Nach etwa einer Stunde waren sie oben angelangt. Manfred völlig ausgepumpt und auch Oda hängte ihre Zunge aus
dem Maul. Nur die beiden Offiziere schritten munter aus. Voller Genugtuung bemerkte Manfred, daß sie aber ihre Schiffchen abnahmen und das Schweißband trockneten.
"Wir sind oben. Blicken Sie sich um."
Manfred nahm sein Fernglas zur Hand und suchte die nähere Umgebung ab.
"Da! Dort unten ist eine Rotte meiner Wildschweine. Ich kenne die Zeichnung des alten Keilers sehr genau. Nicht nur
der Fuchs und die Rehe, auch die Säue habt ihr hierher gebracht. Das war bestimmt ein ganz schweres Stück Arbeit."
"Wir haben sie nicht hierher gebracht! Sie sind im Irrtum. Und zwar in mancherlei Hinsicht."
Manfred schnitt ihm das Wort mit einer Handbewegung ab und deutete nach unten.
"Da unten haben ein paar Fleischfresser die Rotte aufgestöbert."
Er gab Holdger das Glas.
"Sehen Sie, wie sich die Schwarzkittel zur Abwehr bereitstellen? Der alte Silberhaar vornedran. Betrachten Sie dem sein kapitales Gewaff."
Der Hauptmann war nun doch erregt und voller Eifer.
"Soeben hat er einen der Raptoren mit seinen Hauern aufgeschlitzt. Aber ich glaube kaum, daß Ihre Wildschweine diesen Angriff überstehen werden."
Er reichte das Glas zu Gudrun hinüber. Die betrachtete still das Geschehen. Nach einer Weile setzte sie es ab.

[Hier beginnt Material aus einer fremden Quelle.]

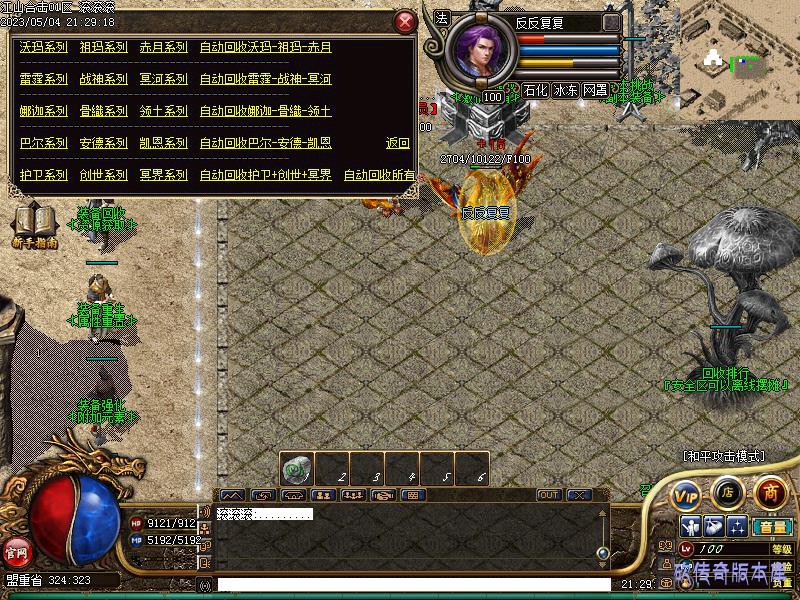Open the 沃玛系列 recycle option

point(44,47)
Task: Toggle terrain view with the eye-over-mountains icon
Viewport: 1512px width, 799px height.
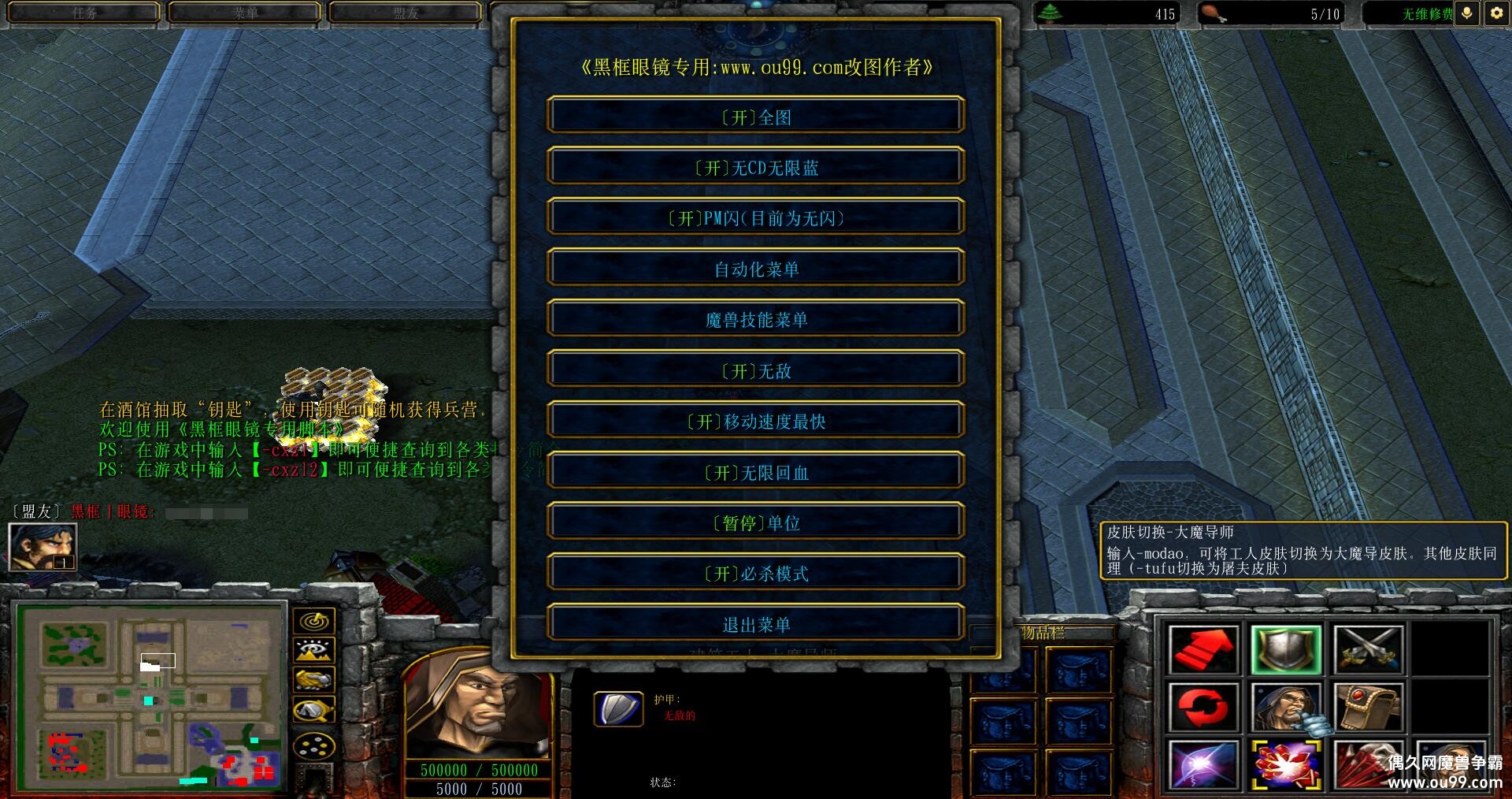Action: (313, 650)
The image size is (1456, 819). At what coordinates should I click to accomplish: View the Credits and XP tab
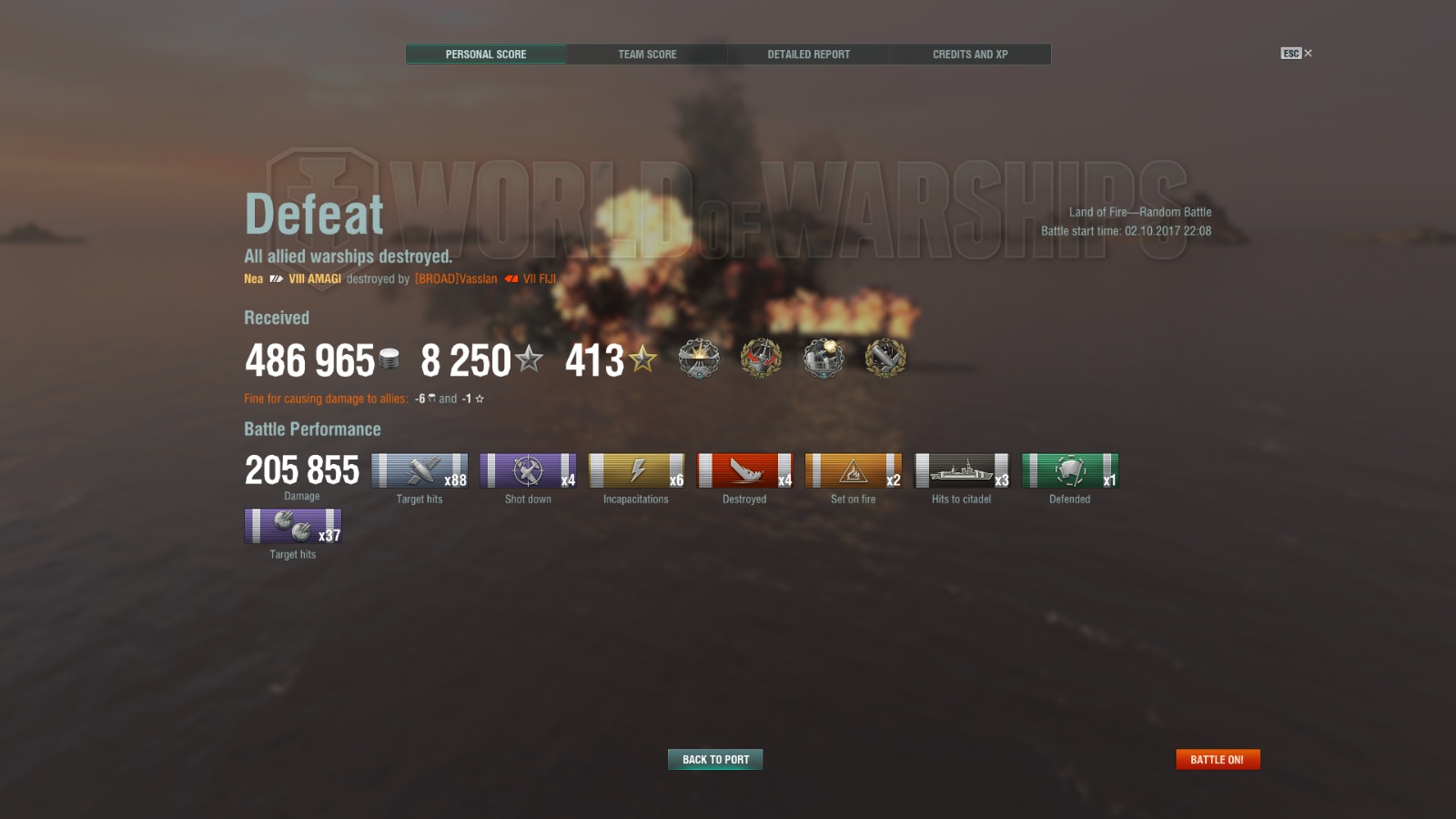point(970,55)
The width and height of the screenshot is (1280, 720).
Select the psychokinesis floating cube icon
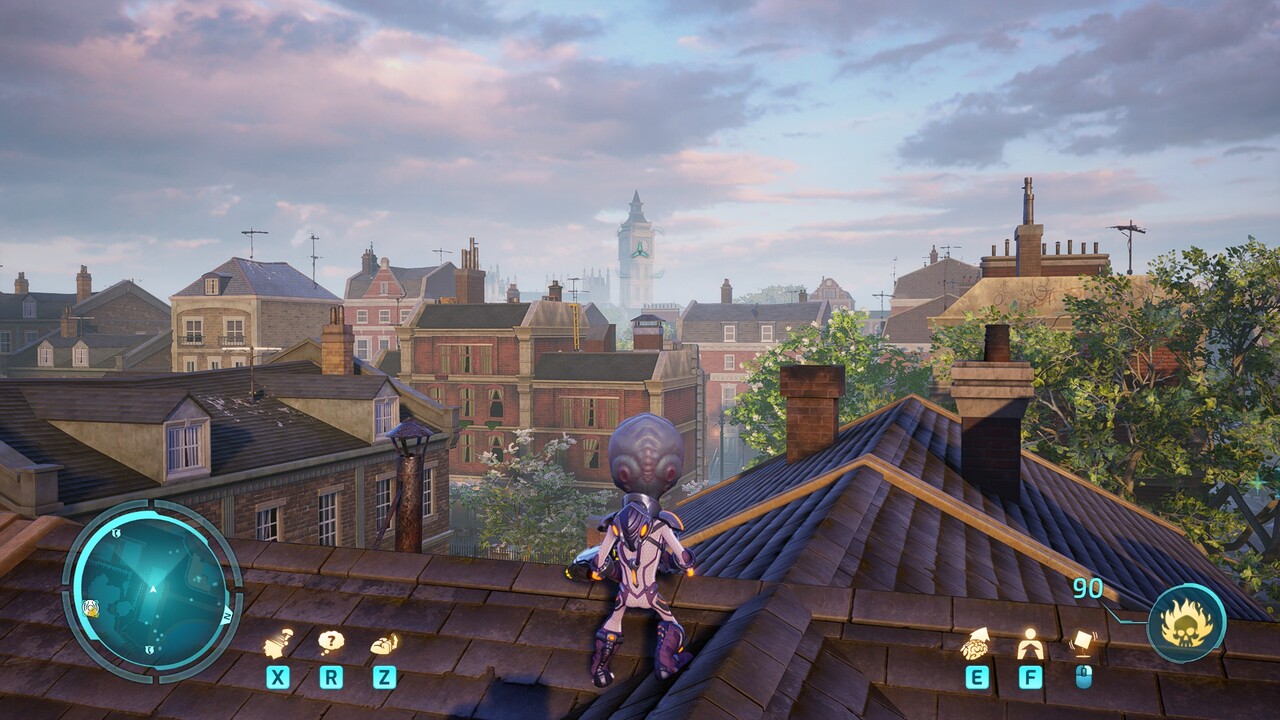pyautogui.click(x=1083, y=641)
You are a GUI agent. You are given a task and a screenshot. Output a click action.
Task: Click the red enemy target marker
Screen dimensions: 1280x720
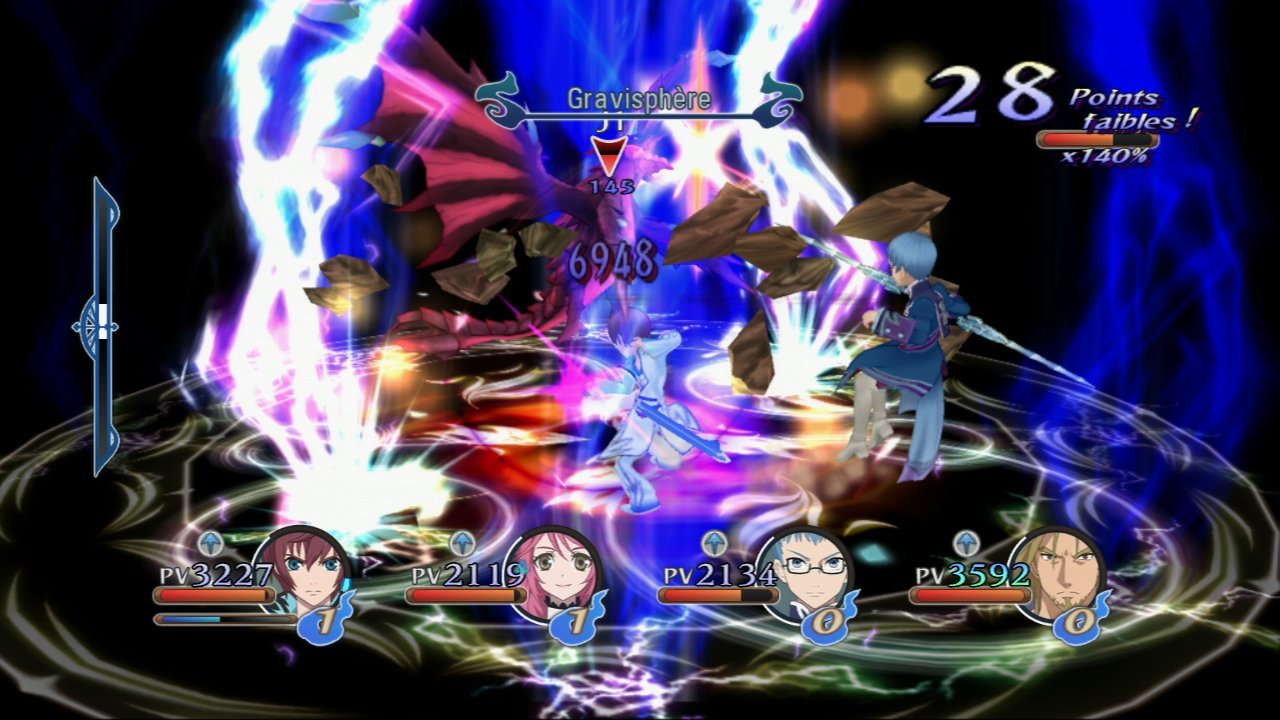609,156
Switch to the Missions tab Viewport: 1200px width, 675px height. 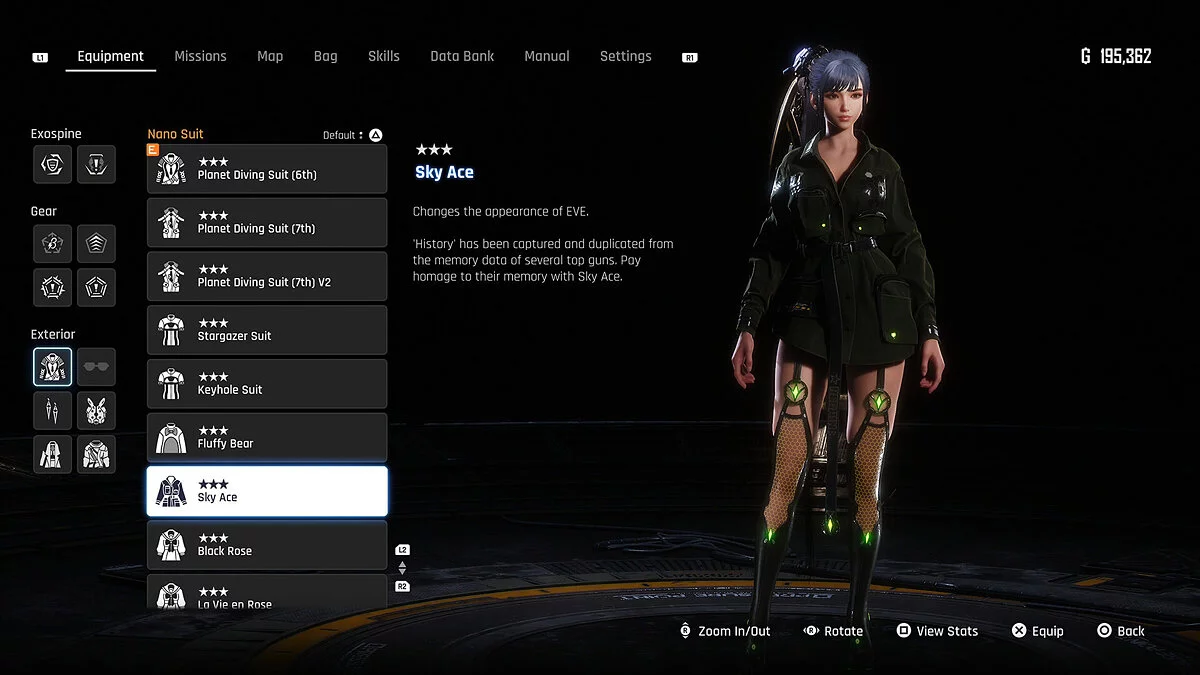pos(200,56)
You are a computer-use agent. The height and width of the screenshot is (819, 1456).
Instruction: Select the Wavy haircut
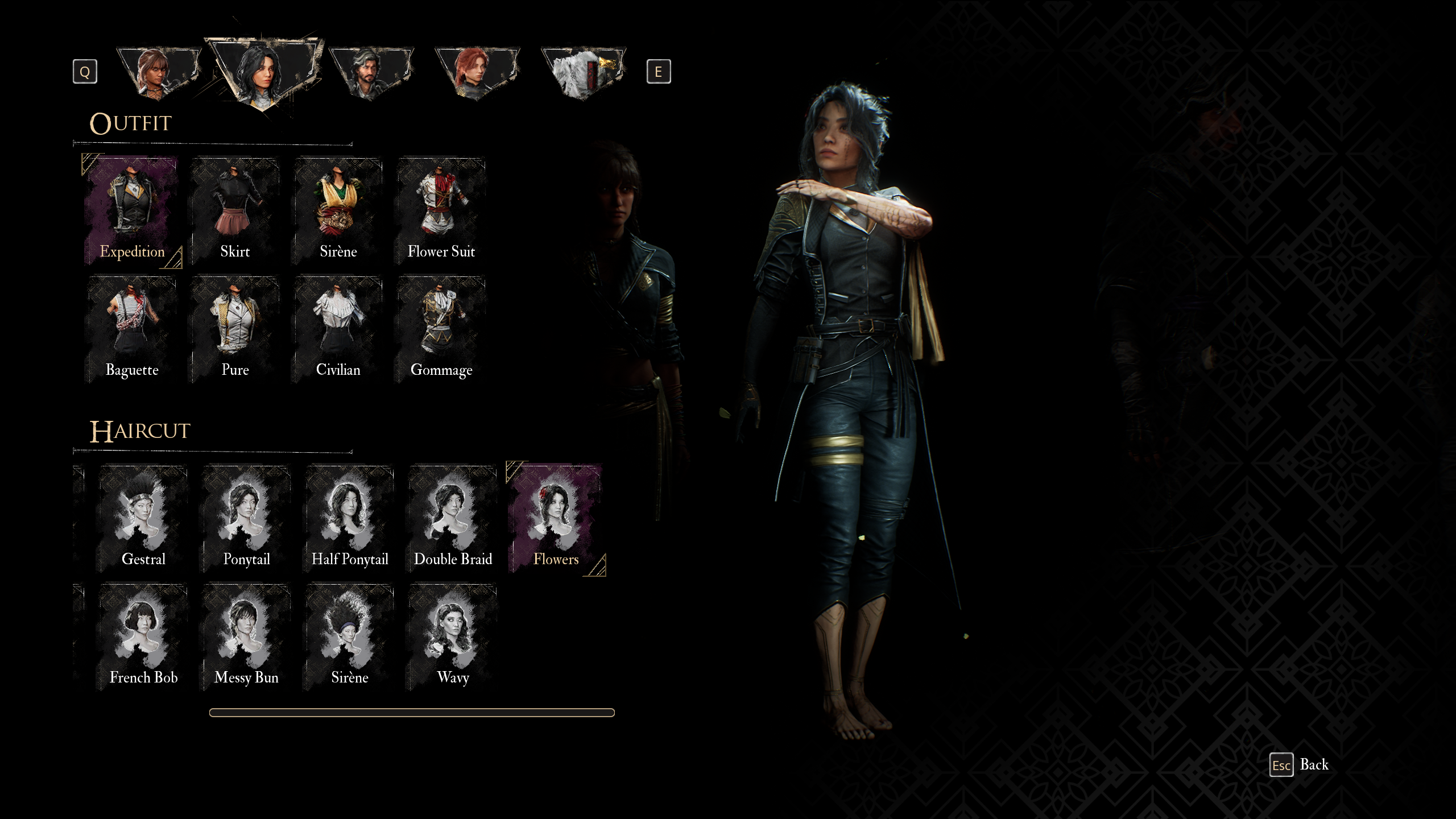453,636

"Von den Wildschweinen lebt jetzt keines mehr!"
Betroffen blickte sie Manfred an.
"Sie hatten gegen die Freß- und Mordgier der Raptos nicht die geringste Chance."
Sie gab Manfred das Glas zurück. Er schluckte. Als Heger und dann erst als Jäger in seinem heimischen Revier
betrachtete er diese Tiere tatsächlich als "sein" Wild. Nicht im Sinne von Besitztum, sondern er fühlte sich für sie verantwortlich. Lautlos nahm er das Fernglas wieder auf und betrachtete erneut das Gelände unter ihnen.
"Wo sagten Sie, hätten Sie Ihr Auto stehen?"
"Niemand hat etwas von einem Auto gesagt."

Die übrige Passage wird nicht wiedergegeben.